The small, leather-bound books date from the late 1830s, after Darwin returned from the Galapagos Islands, and are thought to be worth millions of pounds. One of them includes a 1837 "tree of life" drawing by Darwin: a rudimentary tree sketch that helped explain his theory of evolution, which would be further expanded in his groundbreaking work On the Origin of Species (1859).
They have been missing from the university library since being removed from storage in 2001 to be photographed, and were reported as stolen in 2020; a worldwide appeal was then launched to find them. Now, 15 months after police began their search, they have been found, but questions as to their disappearance still abound. The books were anonymously returned outside the librarian's office in a pink gift bag with a typed note that reads: "Librarian, Happy Easter, X".

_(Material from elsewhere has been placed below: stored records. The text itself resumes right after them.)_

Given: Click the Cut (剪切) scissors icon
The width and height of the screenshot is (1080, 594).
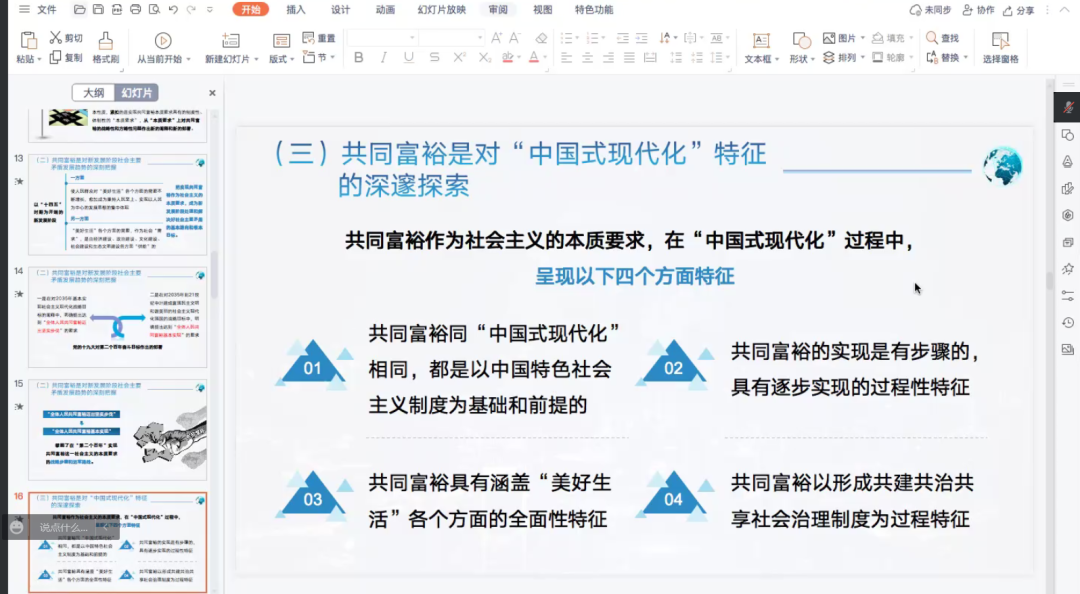Looking at the screenshot, I should click(x=56, y=38).
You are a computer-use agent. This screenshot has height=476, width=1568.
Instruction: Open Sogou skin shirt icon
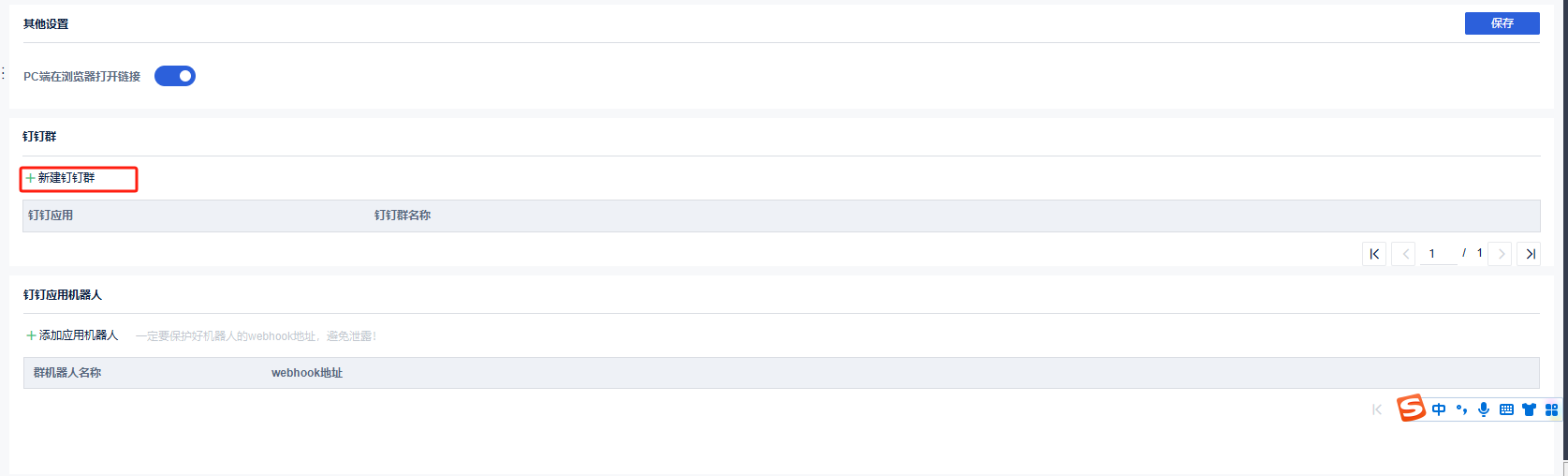pyautogui.click(x=1529, y=409)
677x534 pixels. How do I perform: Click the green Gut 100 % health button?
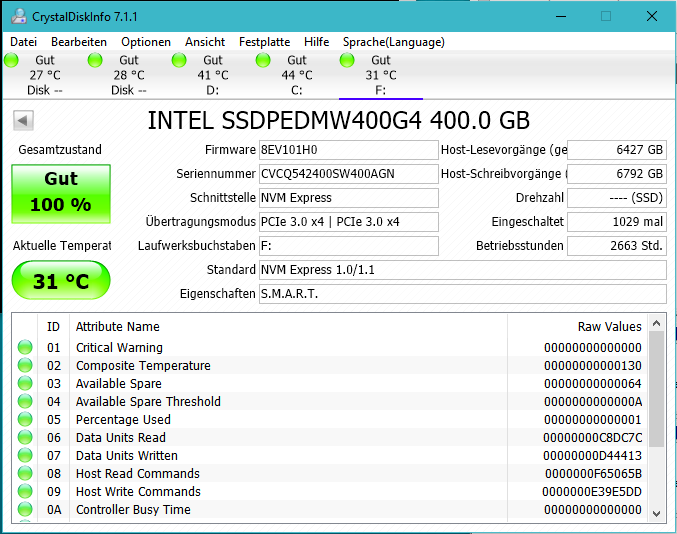pyautogui.click(x=61, y=193)
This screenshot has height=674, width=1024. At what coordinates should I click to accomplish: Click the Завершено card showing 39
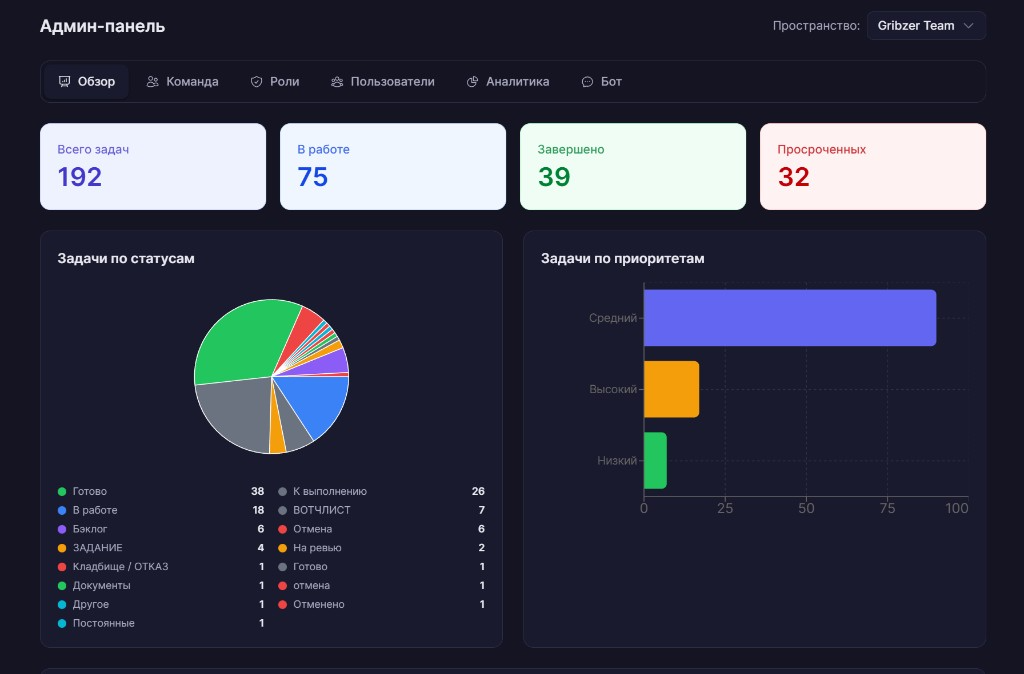coord(632,166)
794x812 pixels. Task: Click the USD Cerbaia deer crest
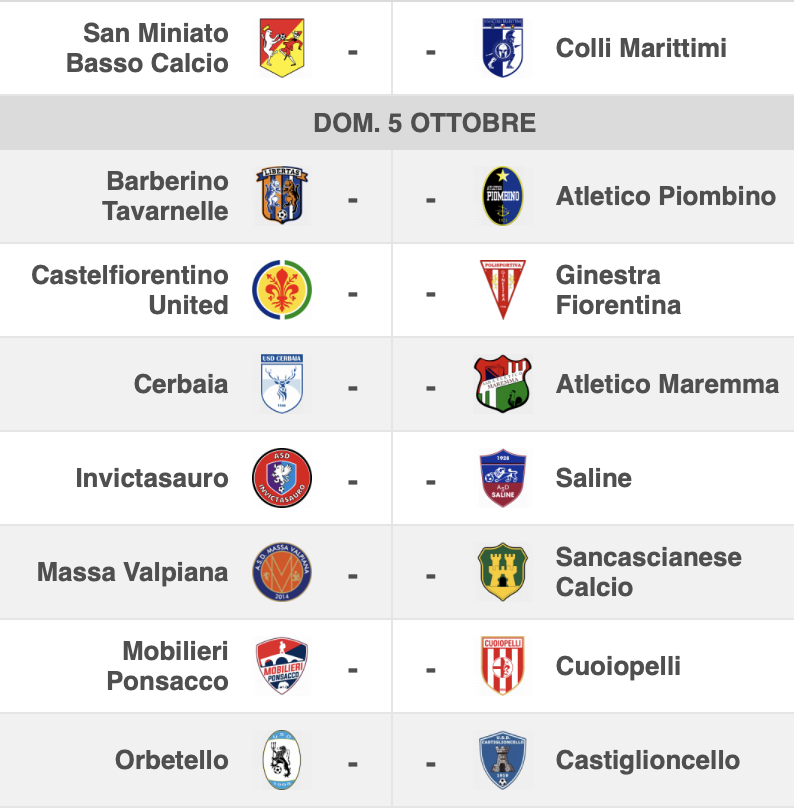coord(282,384)
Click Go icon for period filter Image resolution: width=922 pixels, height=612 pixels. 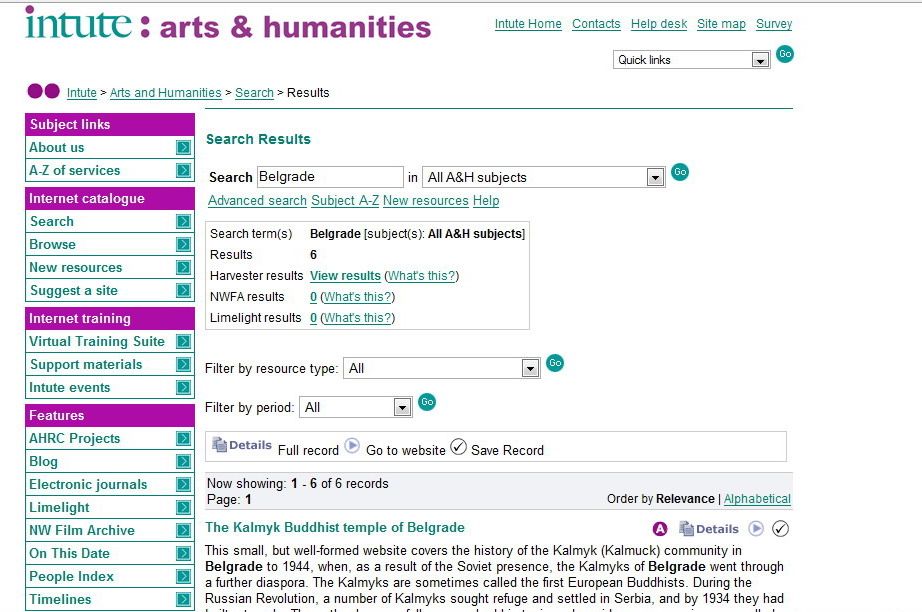(x=427, y=402)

While the area outside the librarian's office is open to the public and not monitored by CCTV, footage of all entrances and exits to the building are now being looked over by the police, according to Jessica Gardner, the director the university's library. She tells the Guardian that the return of the manuscripts has brought "immense joy" to her and her colleagues. "They're safe, they're in good condition, they're home," she says.
"They're some of the most remarkable documents in the whole history of science," Jim Secord, the emeritus professor of history and philosophy of science at Cambridge University, tells the BBC. Secord was part of a team of specialists who studied the manuscripts upon their return and confirmed their authenticity to the police. "Darwin uses different types of ink in the notebooks. For example, on the famous tree of life page, there is both a brown ink and also a grey ink. Those kind of changes are quite difficult to forge convincingly," he says. "These are the tiny telltale signs that the whole team of researchers at the university library can use to tell that they're genuine."
The notebooks will go on public display at Cambridge University Library from July.